■ TEXT:
===============
Trust Issues In The Online Environment - Why consumers trust some organisations and brands more than others in today’s society

Written by: Edona Berisha



- Why consumers trust some organisations and brands more than others in today’s society.

KEY WORDS: online, trust, influencer, Internet, relationship marketing

The last twenty years marketing online has become a central part of marketing. This, mostly because of the rapid adoption of the changing technology that have emerged both positive but also negative effects. It is now crucial to understand how consumers act and behave on the online environment in order to survive. When consumers are online it is important to provide trust to help them overcome all kind of negative perceptions that comes with the online environment. The changing technology has also motivated consumers to contribute with their thoughts and opinions about brands and products, to their peers (O’Brien, 2011). The marketing manager has now a total different role, namely understanding and managing the fact that influencers on social media has the power to affect brands positively or negatively. 

Trust Issues Online

Trust is according to Mayer et al. (1995) “the willingness of a party to be vulnerable to the actions of another party based on the expectation that the other will perform a particular action important to the trustor, irrespective of the ability to monitor or control that other party.” Trust is something that have been seen as important when it comes to communicating, building relationships and exchanging (Fukuyama, 1995). The consumers put themselves on risk as the environment is uncertain and includes various types of unknown players. Trust is important online in particular where it is important to develop relationships since marketers are not able to cultivate inter personal liking as they would in offline environment (Palvia, 2009). 

Trust Matters

Trust has become something that is being used to deal with all the uncertainties, and is according to Gefen (2000) something that is considered as one of the most reliable predictors when interacting with others online. Trust has with other words become key role in the online market these past few years and will probably play a higher role as the online market develops. According to 2016 Edelman TRUST BAROMETER a new phenomenon have emerged, where the influential people of governments, NGOs, business and media are the ones with the least trust among the mass populations. It is with other words a huge gap between the mass populations and elites. Today’s well-developed and social technologies have changed the dissemination and creation of content in a democratized way. The study shows that the mass populations don’t trust the informed elites when it comes to any kind of information. Therefore many seek out new ways for information regarding any type of life decisions, preferably from family, close friends and fellow employees.
===============
■ DATASET CONTENT:
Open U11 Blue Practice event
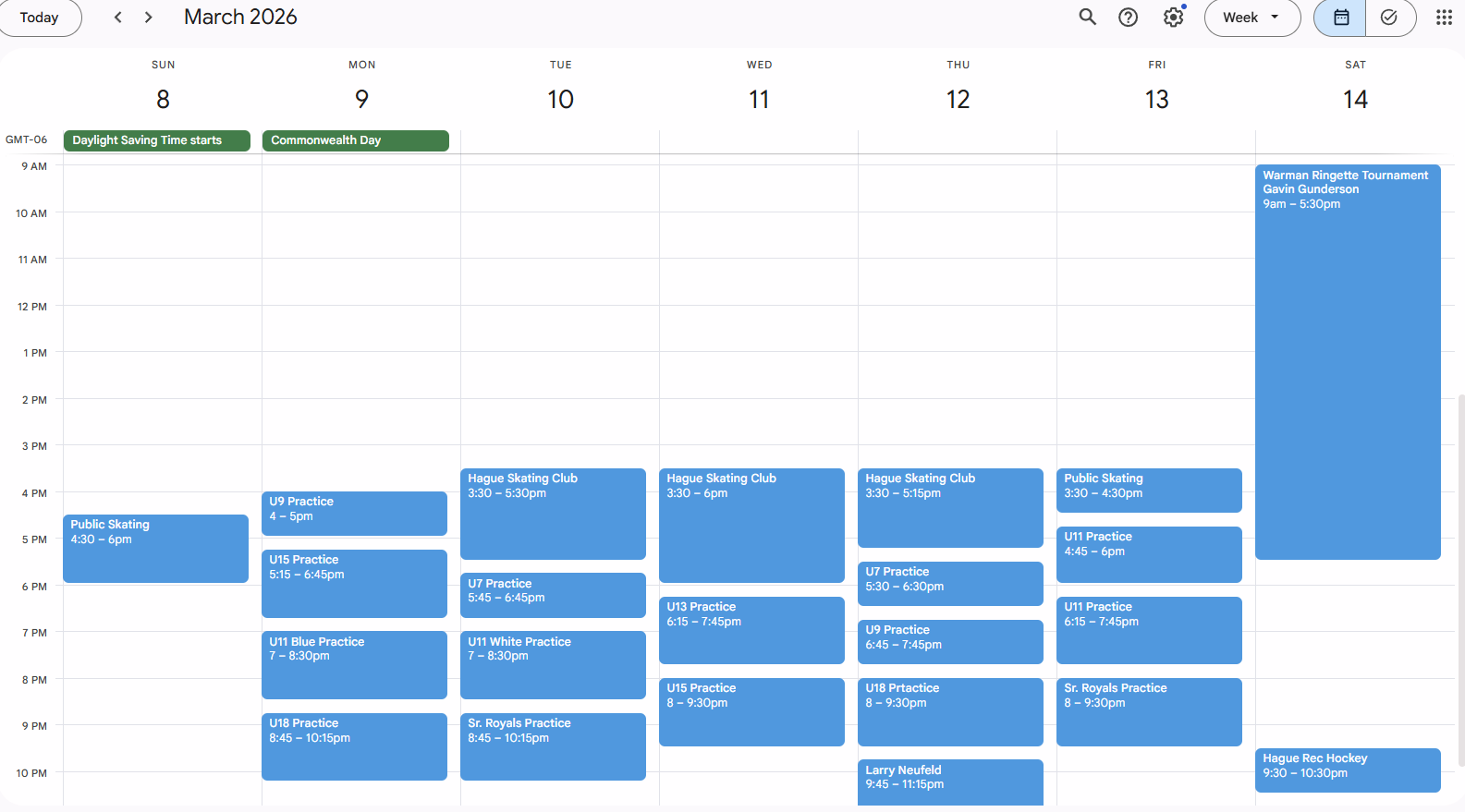The height and width of the screenshot is (812, 1465). (354, 663)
===============
■ WRITTEN TASKS:
- a) According to the article on online trust, whose definition of trust is quoted as "the willingness of a party to be vulnerable to the actions of another party"?
- b) Repeat the passage of the article on online trust word for word, starting at "Trust is according" and ending at "environment (Palvia, 2009).".
- c) Pick up the article on online trust after its last sentence and keep writing it.

■ TASK RESULTS:
- a) Mayer et al. (1995)

- b)
Trust is according to Mayer et al. (1995) “the willingness of a party to be vulnerable to the actions of another party based on the expectation that the other will perform a particular action important to the trustor, irrespective of the ability to monitor or control that other party.” Trust is something that have been seen as important when it comes to communicating, building relationships and exchanging (Fukuyama, 1995). The consumers put themselves on risk as the environment is uncertain and includes various types of unknown players. Trust is important online in particular where it is important to develop relationships since marketers are not able to cultivate inter personal liking as they would in offline environment (Palvia, 2009).

- c)
Knowing this, businesses are facing a challenge in today’s online environment, and some might not even be aware of the challenges or opportunities. The opportunity and challenge is how to best reach the influencers who in turn engage their peers, classmates, or co-workers. This means that the trust and power in a way lies on the everyday people who are digital natives. 

Trust Is Not Given; Trust Is Earned

This shows us that it is really important to improve the public’s trust and Edelman has identified the main areas where businesses can do this, namely actions, values, engagement and employee advocacy. CEO’s should engage in solving social and economic problems through specific actions, for example through job creation. When it comes to values they should make a human connection with the mass population by communicating their values. It is important to get the public engaged through the online environment or wherever the target is reached best.  It is also important to adopt a strategy for employee advocacy and engagement in order to get a broad cadre of spokespeople that can earn trust from the mass people. Employee advocacy is when you get your employees engaged to speak good about the brand(s). To succeed with this it is important to get your employees to stay satisfied with their work and your engagement (Eisenberger et al., 1986). According to the study, employees feel more motivated when they have a CEO that is engaged in societal problems. The employees also feel more willing to stay at the same working place and recommend the company when the CEO is taking responsibility in those kinds of questions.  With other words, it appears now more than ever before, that it is just as important to consider who is talking about you, as it is to consider what is being said. The employees are the one’s who can recruit new talents that are going to work for you, sell your products, can inform consumers in a more natural way, and build deeper connections to the market. Therefore it is not only important to earn trust and respect from consumers but also employees so that they want to do this.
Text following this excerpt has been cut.